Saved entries
— START —
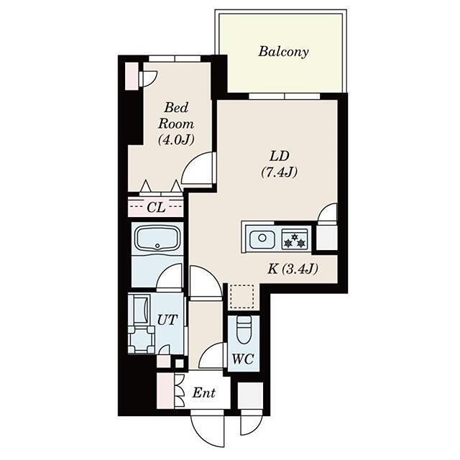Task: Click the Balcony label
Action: (283, 52)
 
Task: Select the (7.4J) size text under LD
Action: (279, 172)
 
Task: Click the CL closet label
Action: (156, 208)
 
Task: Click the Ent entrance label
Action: (205, 393)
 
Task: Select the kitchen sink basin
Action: (260, 238)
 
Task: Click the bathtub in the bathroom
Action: (157, 239)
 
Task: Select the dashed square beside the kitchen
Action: (242, 296)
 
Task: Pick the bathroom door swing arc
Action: (171, 277)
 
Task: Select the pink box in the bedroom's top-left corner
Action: (132, 76)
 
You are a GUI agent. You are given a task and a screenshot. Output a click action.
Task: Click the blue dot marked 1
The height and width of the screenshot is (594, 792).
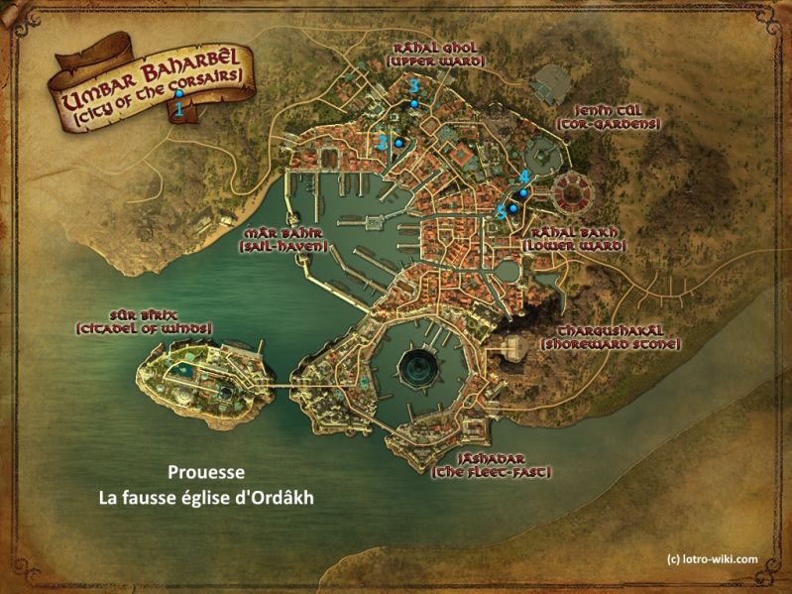(x=178, y=94)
— END —
Rewrite every row of the saved entries above, requests included, and adjust each coordinate in the answers by adding -68 to it. Leave the pictures out.

Task: Click the Balcony label
Action: (215, -16)
 
Task: Select the (7.4J) size text under LD
Action: (211, 104)
 
Task: Click the CL closet label
Action: (88, 140)
 
Task: Click the Ent entrance label
Action: (137, 325)
 
Task: Select the kitchen sink basin
Action: (192, 170)
 
Task: Click the bathtub in the bathroom
Action: (89, 171)
 
Task: Select the dashed square beside the kitchen
Action: (174, 228)
 
Task: Pick the bathroom door swing arc
Action: (103, 209)
 
Task: Select the pink box in the bedroom's top-left corner
Action: (64, 8)
 
You are a GUI agent. You are given a task and a screenshot. Output a click action.
Task: Click the blue dot marked 1
The height and width of the screenshot is (594, 792).
(x=110, y=26)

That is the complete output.